En 2009 et 2010, des épidémies locales de dengue, qui est propagée par l'Aedes aegypti, ont laissé le Florida Keys Mosquito Control District désespérément à la recherche de nouvelles options. Malgré une avalanche d'efforts allant de la pulvérisation aérienne par camion et par sac à dos, à l'utilisation de poissons mangeurs de moustiques) les efforts de contrôle local pour contenir l'Aedes aegypti avec des larvicides et des pesticides ont été largement inefficaces et coûteux, aussi. Même si l'Aedes aegypti ne représente que 1 % de sa population de moustiques, le service de contrôle des moustiques de Floride prévoit généralement plus d'un million de dollars par an, soit un dixième de son financement total, pour le combattre.

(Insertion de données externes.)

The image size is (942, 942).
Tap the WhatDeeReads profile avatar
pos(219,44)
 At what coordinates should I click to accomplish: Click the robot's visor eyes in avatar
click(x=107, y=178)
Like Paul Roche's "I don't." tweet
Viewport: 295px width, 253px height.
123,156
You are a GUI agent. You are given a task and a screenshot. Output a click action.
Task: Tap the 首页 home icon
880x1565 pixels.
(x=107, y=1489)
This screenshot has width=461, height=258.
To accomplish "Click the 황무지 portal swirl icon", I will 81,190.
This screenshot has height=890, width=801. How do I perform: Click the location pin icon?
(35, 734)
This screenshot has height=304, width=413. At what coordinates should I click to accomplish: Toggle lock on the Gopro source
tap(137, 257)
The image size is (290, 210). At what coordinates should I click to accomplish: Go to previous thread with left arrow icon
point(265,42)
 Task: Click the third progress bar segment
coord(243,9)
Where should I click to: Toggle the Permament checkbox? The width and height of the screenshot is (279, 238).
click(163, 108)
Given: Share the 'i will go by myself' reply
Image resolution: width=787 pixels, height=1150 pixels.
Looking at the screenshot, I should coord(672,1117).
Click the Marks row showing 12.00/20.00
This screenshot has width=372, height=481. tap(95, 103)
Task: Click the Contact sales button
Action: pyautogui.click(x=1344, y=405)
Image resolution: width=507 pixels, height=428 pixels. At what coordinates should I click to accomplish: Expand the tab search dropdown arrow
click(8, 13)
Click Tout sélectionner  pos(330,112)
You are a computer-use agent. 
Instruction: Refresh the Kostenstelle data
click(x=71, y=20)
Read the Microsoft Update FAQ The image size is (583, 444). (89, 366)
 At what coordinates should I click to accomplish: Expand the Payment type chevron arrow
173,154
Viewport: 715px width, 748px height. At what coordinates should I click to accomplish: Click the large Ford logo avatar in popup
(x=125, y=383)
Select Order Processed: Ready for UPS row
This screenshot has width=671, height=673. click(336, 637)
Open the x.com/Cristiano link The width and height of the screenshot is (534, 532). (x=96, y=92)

En 2012, le district a fait appel à Oxitec pour obtenir de l'aide. L'entreprise avait développé un moustique mâle appelé OX513A, programmé pour mourir avant l'âge adulte à moins qu'il ne soit cultivé dans de l'eau contenant l'antibiotique tétracycline.
Des lots d'OX513A stériles seraient autorisés à vivre et à s'accoupler avec des femelles ; cependant, leurs descendants mâles et femelles hériteraient de la programmation « tuer » et mourraient, limitant ainsi la croissance de la population.
L'OX513A a été testé sur le terrain aux îles Caïmans, au Panama et au Brésil, Oxitec faisant état d'un taux de réussite important à chaque libération. Par exemple, un essai dans une zone urbaine du Brésil a permis de réduire l'Aedes aegypti de 95%.
Mais lorsque la nouvelle s'est répandue dans les Keys de Floride que le moustique était en route, la réaction du public a été rapide : plus de 100 000 personnes ont signé une pétition sur Change.org contre la proposition ; ce nombre est passé à plus de 242 000 aujourd'hui.
Les campagnes de relations publiques rappelant aux floridiens que le moustique OGM ne pique pas parce qu'il est mâle n'ont pas complètement résolu le problème. Les médias ont cité des habitants en colère qui refusaient d'être traités comme des « cobayes » pour le « super-moustique » ou « Robot-Frankenstein ».
L'EPA a passé des années à étudier l'impact du moustique sur la santé humaine et l'environnement, laissant le temps au public de s'exprimer. Mais au milieu de l'évaluation, Oxitec a développé une technologie de deuxième génération, Friendly Mosquito, et a retiré la demande pour la première.
Le nouveau moustique mâle, OX5034, est programmé pour tuer uniquement les moustiques femelles, les mâles survivant pendant plusieurs générations et transmettant les gènes modifiés aux descendants mâles suivants.
Le permis de l'EPA exige qu'Oxitec informe les autorités de l'État 72 heures avant de libérer les moustiques et effectue des tests continus pendant au moins 10 semaines pour s'assurer qu'aucun des moustiques femelles n'atteigne l'âge adulte.
Cependant, les groupes environnementaux s'inquiètent que la propagation des gènes mâles génétiquement modifiés dans la population sauvage puisse potentiellement nuire aux espèces menacées et en danger d'oiseaux, d'insectes et de mammifères qui se nourrissent des moustiques.
« La dissémination de moustiques génétiquement modifiés mettra inutilement en danger les floridiens, l'environnement et les espèces menacées en pleine pandémie », a déclaré Dana Perls, responsable du programme alimentaire et technologique des Amis de la Terre, dans la déclaration de mercredi.